PA: Testing Stutter Steps

Pennsylvania may or may not be close to getting a budget, or a temporary budget patch, or a deal to at least pay schools while the full budget continues to circle the drain. The news changes about every three or four hours.

But word comes out of Harrisburg that the budget talks also include discussion-- again-- of the use of the Keystone exams as a graduation requirement.

The Keystones are our version of the Big Standardized Test, theoretically aligned to the Pennsylvania Core Standards. The Pennsylvania Core Standards are of course one more version of the Common Core that are totes different from the national version because ours have the word "Pennsylvania" in the title and also don't have the word "Common" in the title, so completely different thing, absolutely. The Keystones are also our very own exam system even though I once sat through a state training on the testing in which we used PARCC materials and were assured those would work just fine. So there's that.

The original grandiose plan was for Keystone exams in every single subject area, but some problems have emerged with that plan including A) it turns out to be hard, B) it turns out to be expensive and C) pretty much everybody thinks the tests we have so far are crap.

It is C that has triggered an ongoing discussion about using the Keystones as graduation requirements. That requirement is supposed to happen for the class of 2017, which means that it's happening now because most schools give the exams in 10th or 11th grade in order to have some wiggle room to rescue the fails. People can't help noticing that a huge number of students who have are otherwise likely to complete graduation requirements are likely to be denied a diploma because of this crappy bubble test. And yes-- the Keystone is transparently the same old stupid bubble test because we have avoided on-line testing because we tried it once years ago and it was disastrous, so we are still bubbling in dots with our pencils.

Many of our legislators would like to press pause. And last summer, State Senator Lloyd Smucker managed to get a bill to pause the Keystones as a grad requirement for at least two years. This is no small thing-- Smucker is no friend of public education, but in fact has been a mover and shaker in pushing a Pennsylvania Achievement School District, a tool that Tennessee reformsters have found simply awesome for privatizing public schools. So even Smucker thinks that Keystones-as-grad-requirements is not ready for prime time. Which makes a little sense-- privatizers need to label schools as failures, but labeling actual humans as failures and denying them a diploma just creates a whole other mess of problems.

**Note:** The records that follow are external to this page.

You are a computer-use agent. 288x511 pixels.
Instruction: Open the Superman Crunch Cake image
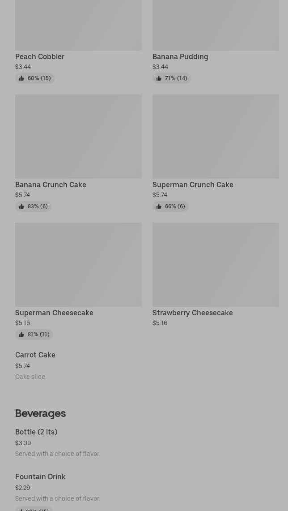216,136
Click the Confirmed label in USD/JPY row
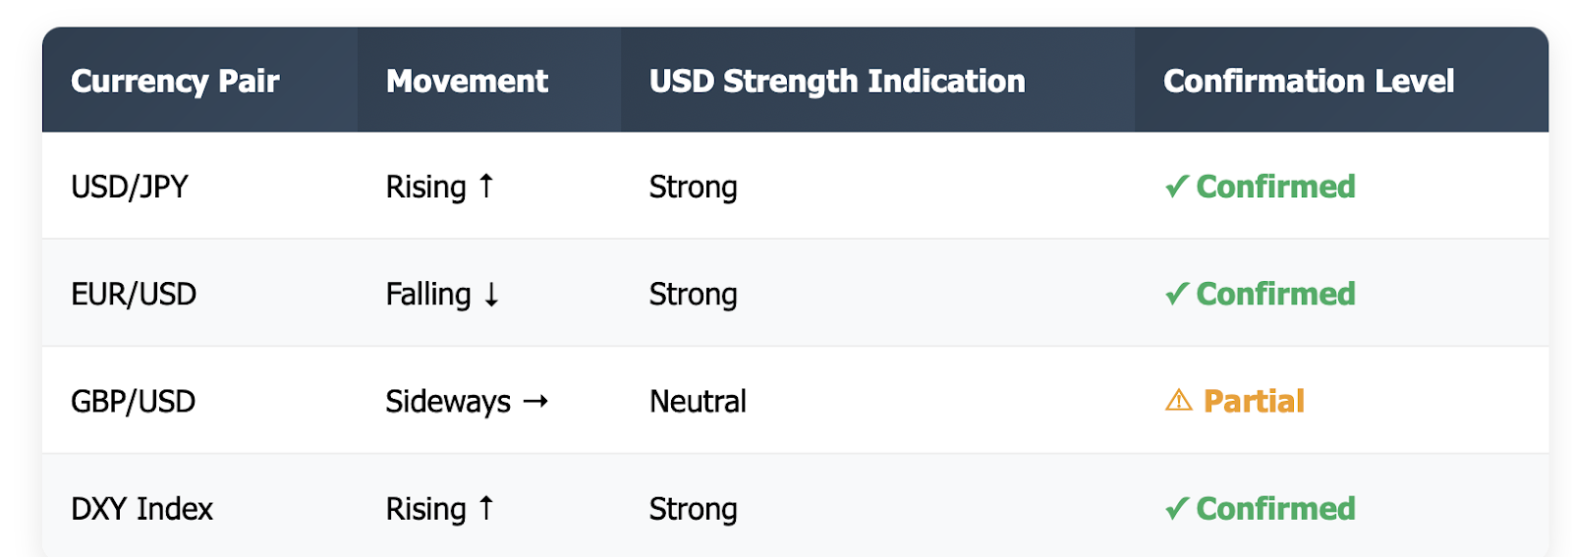 pos(1275,186)
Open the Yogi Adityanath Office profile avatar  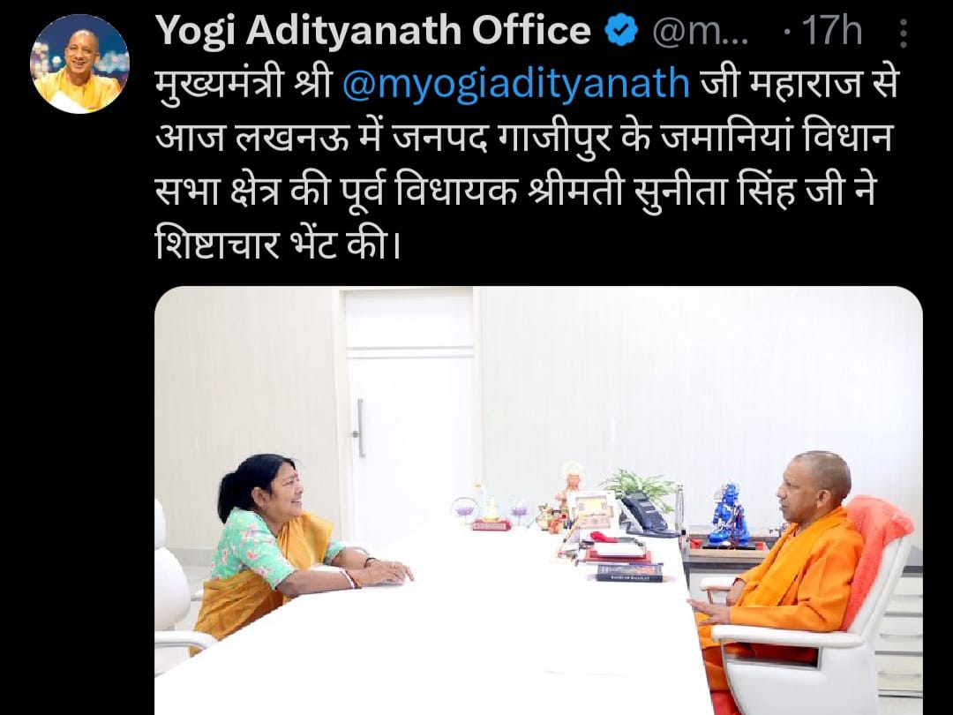[x=79, y=64]
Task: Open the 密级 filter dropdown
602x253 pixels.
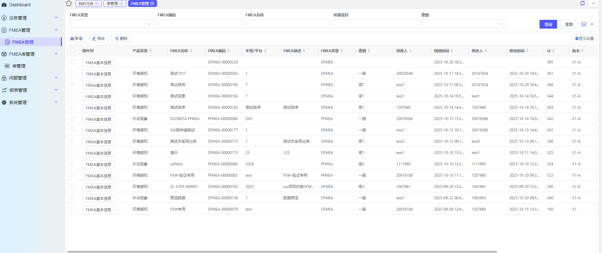Action: (463, 24)
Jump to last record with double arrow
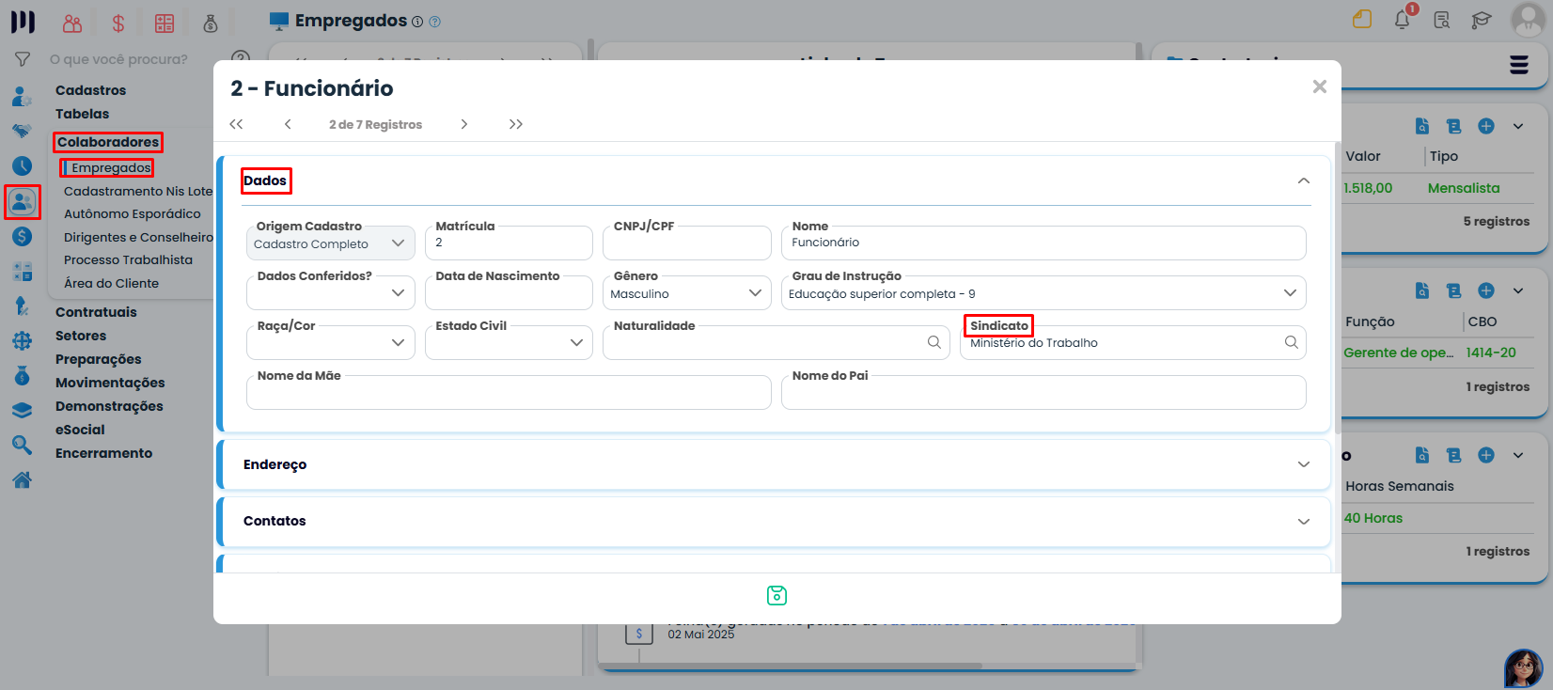Screen dimensions: 1553x690 [x=515, y=124]
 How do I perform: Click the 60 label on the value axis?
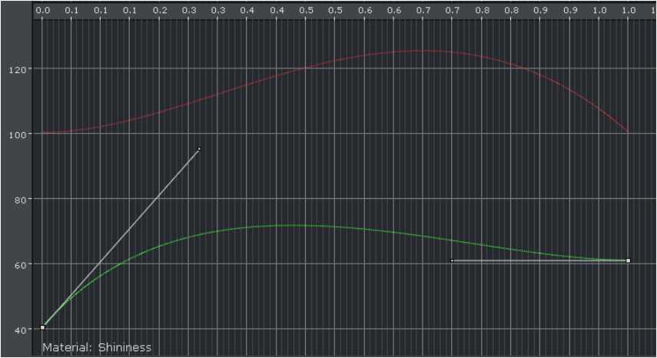20,264
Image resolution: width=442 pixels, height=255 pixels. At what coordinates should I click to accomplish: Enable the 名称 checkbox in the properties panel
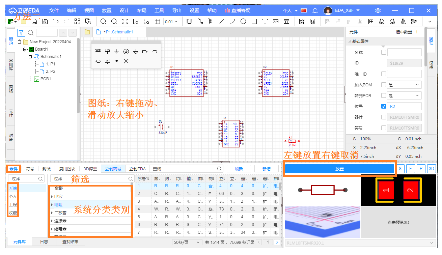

Smucker's bill passed the Senate and is currently languishing in the House Education Committee, where it is reportedly part of the larger budget debate. This may or may not be discouraging-- some days I suspect that education, employment, yellow line painting on the turnpike, and my dog's eating schedule are all part of the budget debate.

So maybe the Keystones will be graduation exams. Or maybe they are (as is oft asserted) intended to give us feedback and drive our instruction. Or maybe they're just to create data for use in teacher and school evaluations. Who knows. I mean, seriously-- does anybody know?

Meanwhile, however, Capitolwire.com in its Under the Dome report (behind a paywall) passed along the news that Data Recognition Corporation, Inc, has been awarded a contract to "continue the development, production and distribution of Pennsylvania's multiple assessments, including the Pennsylvania System of School Assessment (PSSA), the Keystone Exams, End of Course (EOC) exams and the Classroom Diagnostic Tool, among others." You can read the contract details here: five and a half years, $210 million, with an option for a three-year renewal. The PSSA test (what we use for grades 3-8, because reasons) and Keystone exams used to be separate contacts; they are now combined.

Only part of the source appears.